In our submission, when it is in the nature of things, sacred sites may be, depending upon the state of the tide during a day, either covered or uncovered, that is, covered with water or not covered with water, being tidal waters, that enter or remain must purposely be read so as to include conduct involved by floating in a vessel over the top of the seabed while it is covered by water just as surely as it is involved in stepping onto the foreshore when it is not covered by the tidal waters.
KIEFEL J: Mr Walker, does the Sacred Sites Act not contain its own offence provisions?
MR WALKER: It does.
KIEFEL J: So they are duplicated then under the Aboriginal Land Rights Act?
MR WALKER: Yes. Those are the ones that I just drew to attention. Sections 33, 34 and 35 are from the Northern Territory Act.
KIEFEL J: And they are in identical terms to section 69 ‑ ‑ ‑
MR WALKER: Yes. Your Honours will remember that there is that curious heading - I am at a loss entirely to explain the use of the word “reciprocal”, but in the various travaux and in some of the case law you will have picked up the epithet “complementary”. When I come to put my argument about section 74 and the closing words or proviso of section 73(1) of the Land Rights Act, I will complete what I want to say about the envisaged linking, matching or congruence of the Commonwealth legislation and the then prospective Northern Territory legislation.
KIEFEL J: Could you just remind me, under the Sacred Sites Act, is the identification of a site by way of declaration an identification on a map?

Tasks to perform →
[1] In the transcript about sacred sites, which sections of the Northern Territory Act does Mr Walker cite as duplicating the offence provisions?
[2] Pick up the transcript about sacred sites and tidal waters right after its last sentence, and carry the exchange forward.
The lines that follow have no connection to the transcript about sacred sites.

Given records →
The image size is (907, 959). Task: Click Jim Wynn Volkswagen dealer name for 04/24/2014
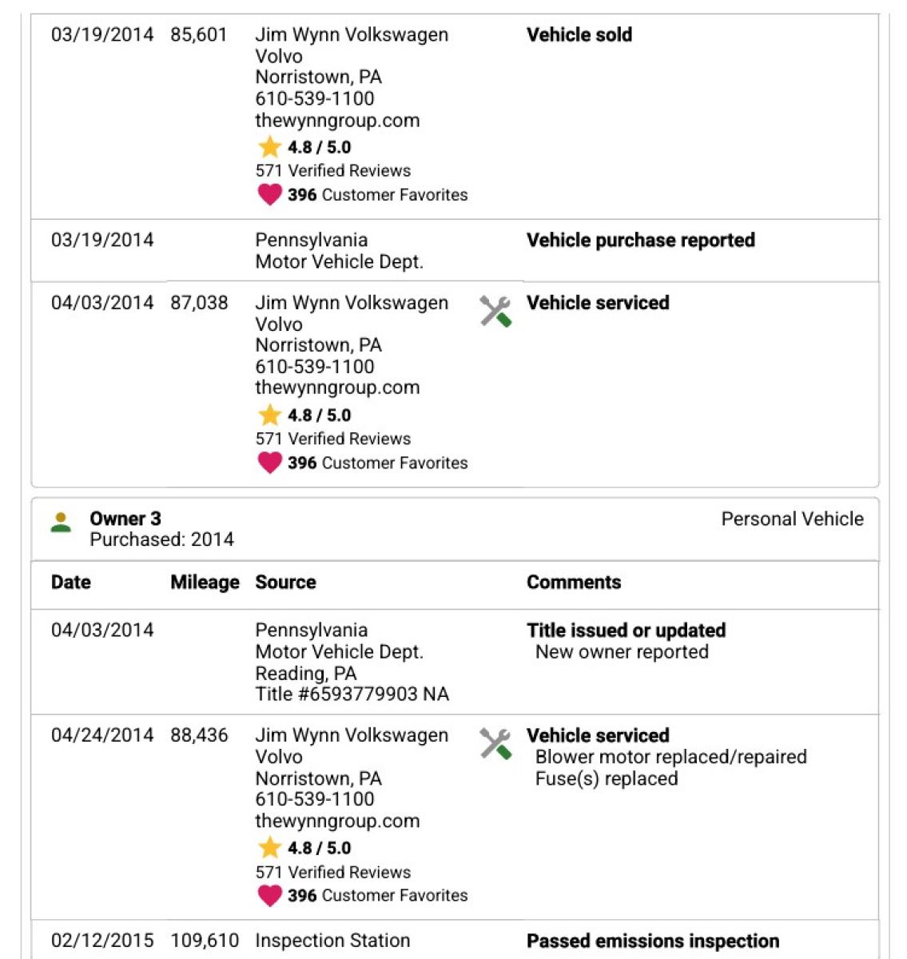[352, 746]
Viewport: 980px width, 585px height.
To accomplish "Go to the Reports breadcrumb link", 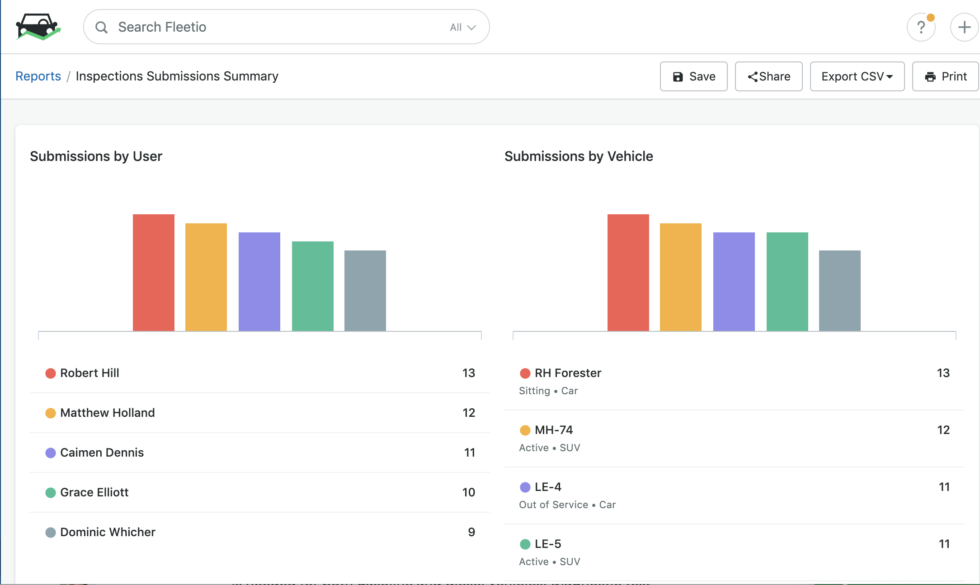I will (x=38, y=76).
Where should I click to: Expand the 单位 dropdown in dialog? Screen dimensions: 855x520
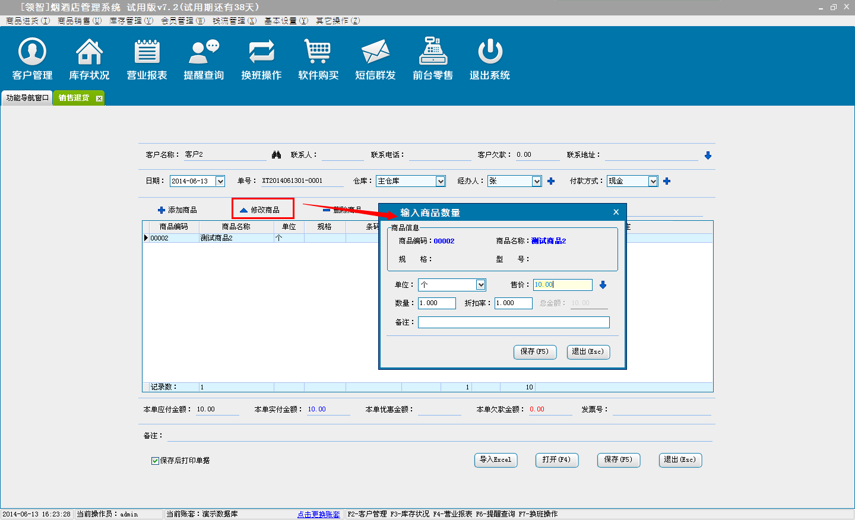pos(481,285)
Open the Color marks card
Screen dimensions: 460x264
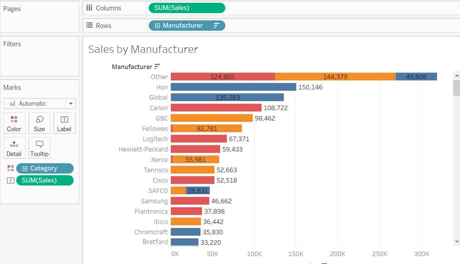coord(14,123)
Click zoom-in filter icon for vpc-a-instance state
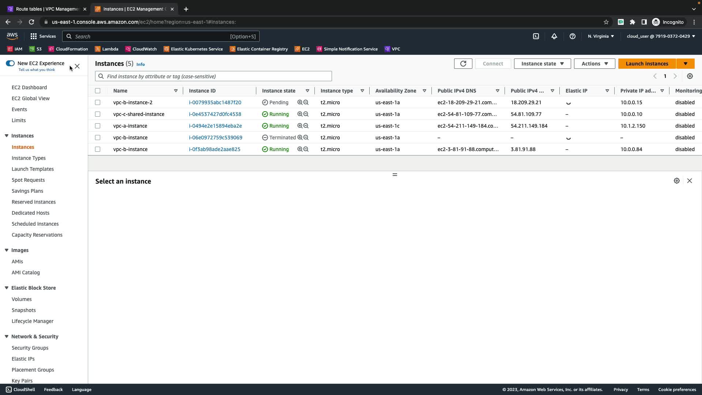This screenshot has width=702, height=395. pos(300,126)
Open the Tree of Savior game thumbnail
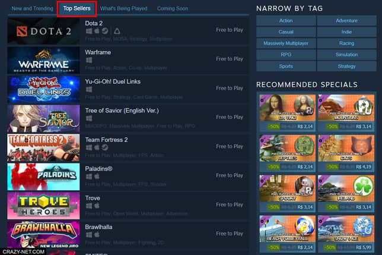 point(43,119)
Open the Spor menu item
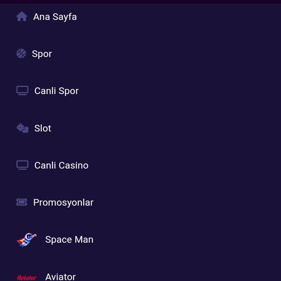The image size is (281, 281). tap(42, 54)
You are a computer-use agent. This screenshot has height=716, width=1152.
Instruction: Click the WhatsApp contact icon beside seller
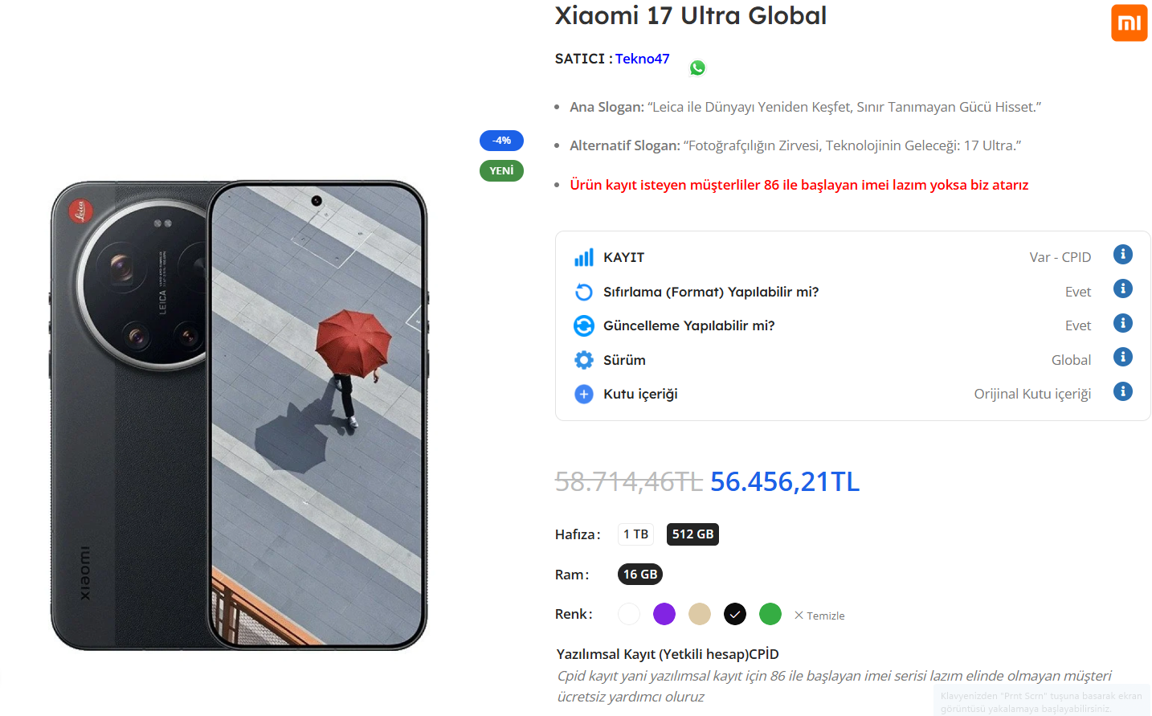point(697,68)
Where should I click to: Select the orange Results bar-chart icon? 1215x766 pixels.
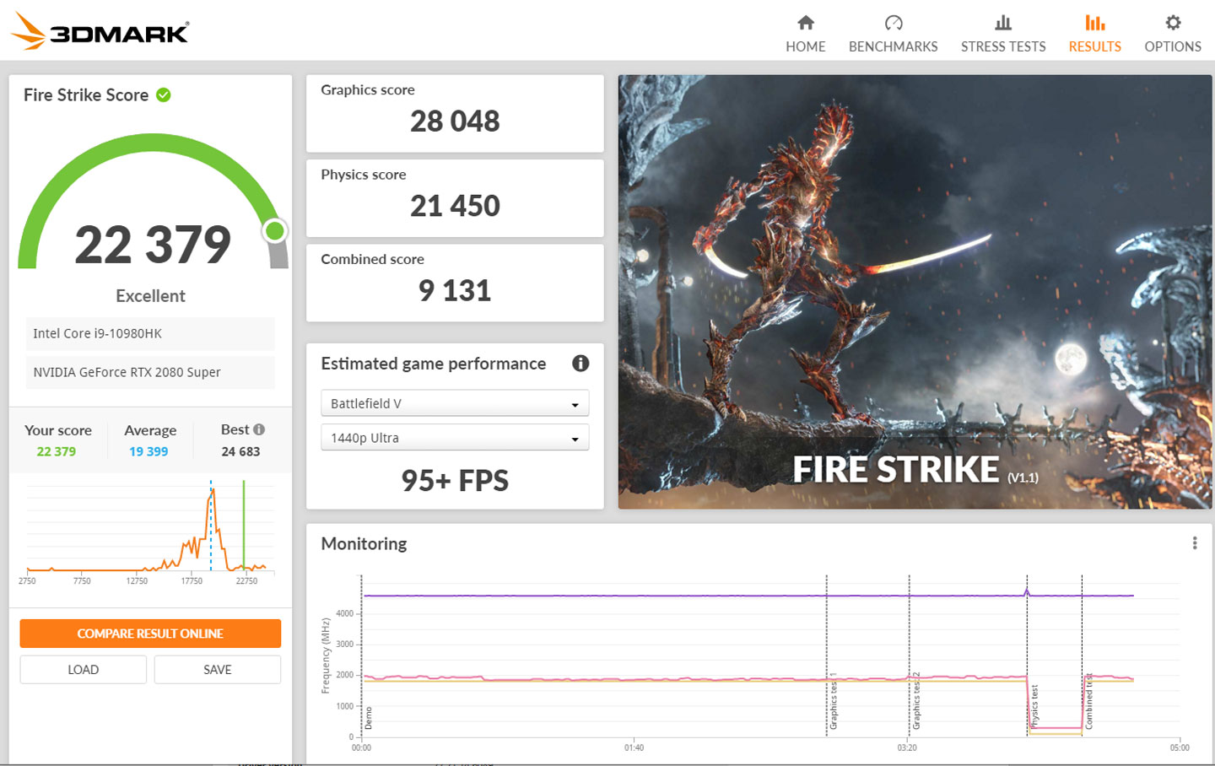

Answers for the tasks →
[1] Sections 33, 34 and 35.

[2]
MR WALKER: That is one of the ways. There are different provisions which affect both proof of and to a degree liability to criminal sanction depending whether the sacred site has been, as it were, designated by formal record or whether it is simply a matter of fact to be proved ad hoc.
KIEFEL J: From recollection, a difficulty is that a sacred site is sometimes identified by reference to myth and it is sometimes rather nebulous.
MR WALKER: If by that your Honour in particular means it is difficult to ascribe metes and bounds to it, yes.
KIEFEL J: Yes, exactly.
MR WALKER: Yes, is the short answer, which will defeat in most cases an attempt to prosecute ‑ ‑ ‑
KIEFEL J: To describe it, yes.
MR WALKER: ‑ ‑ ‑ for entry or remaining. That is in the nature of things.
GLEESON CJ: Mr Walker, just before you leave Justice Selway, I notice that on page 326 in paragraph 89 he says, really, no question about public right to navigate arises in this case partly because there is no evidentiary foundation for the proposition of navigability. Some reference has been made in argument to public rights to navigate, but is it the case that we do not have to decide anything about public rights to navigate?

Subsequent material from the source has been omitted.